__DATA TO PROCESS__.

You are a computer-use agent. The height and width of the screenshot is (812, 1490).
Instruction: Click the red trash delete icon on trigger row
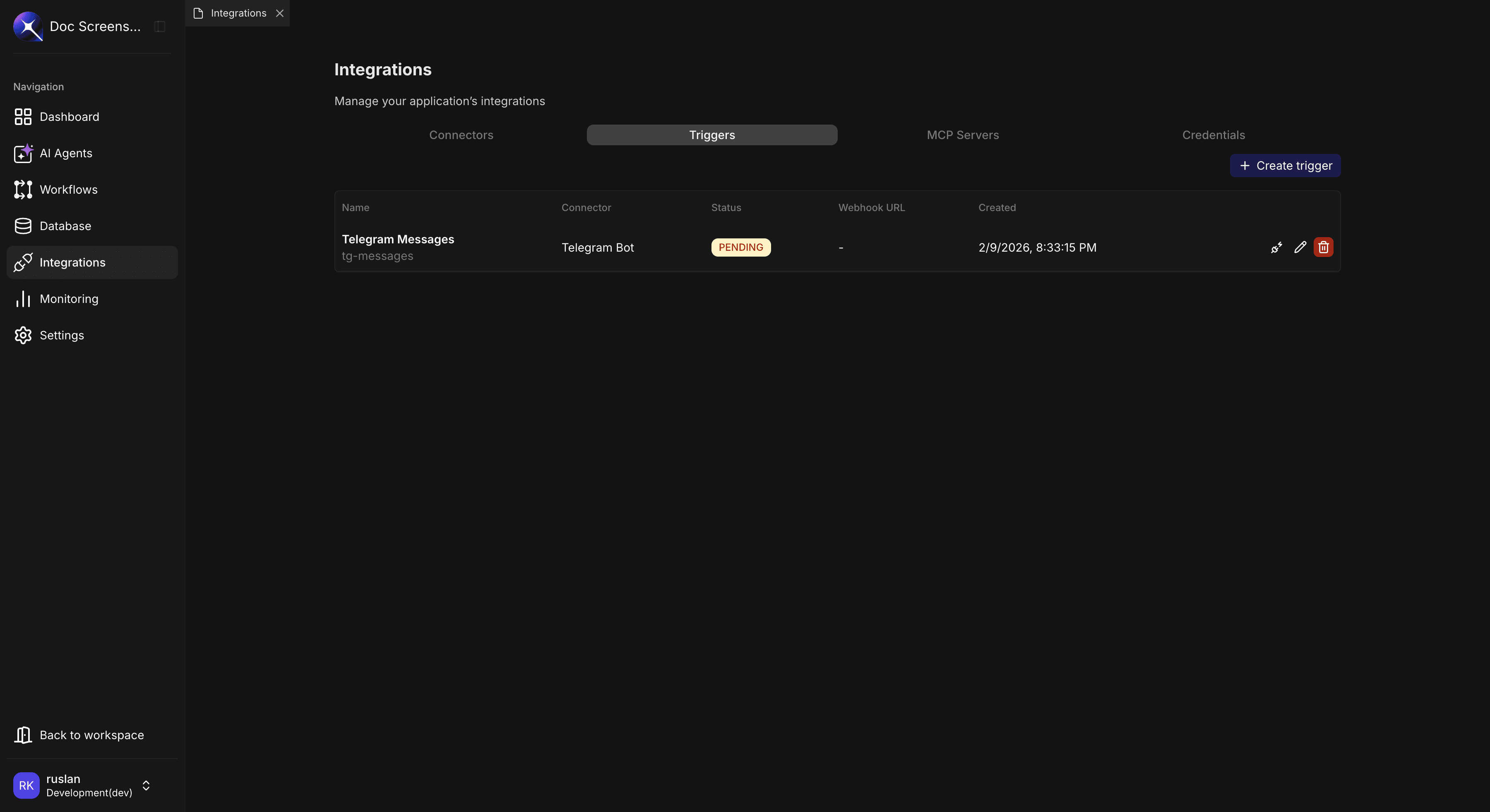[x=1323, y=247]
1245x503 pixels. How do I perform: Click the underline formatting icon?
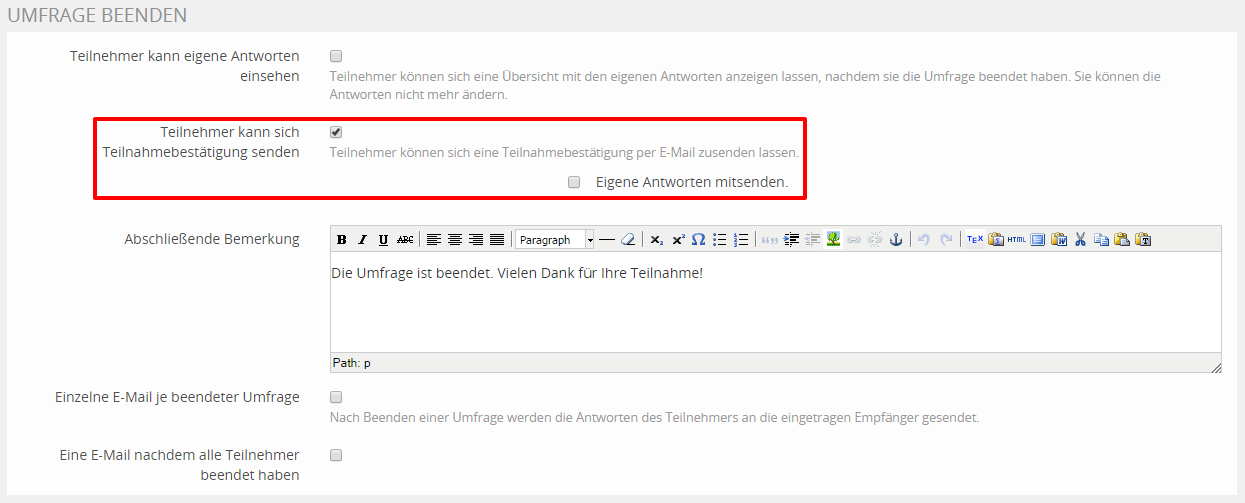pos(383,240)
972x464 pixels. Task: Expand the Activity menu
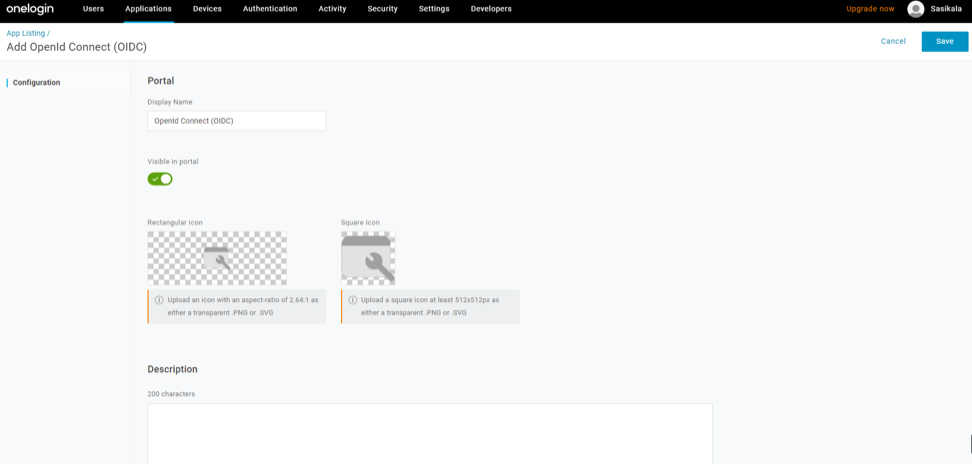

__SHORT PROBLEM__.
Write out the rows above again, with "Click" changed to "Tap" everywhere it appears and nothing else changed. Leave out the pictures.

__THE RESPONSE__.
You are a computer-use agent. The height and width of the screenshot is (812, 1490).
Instruction: Tap the red trash delete icon on trigger row
[x=1323, y=247]
1245x503 pixels. How do I perform: Tap the underline formatting icon?
pos(383,240)
972x464 pixels. Task: Expand the Activity menu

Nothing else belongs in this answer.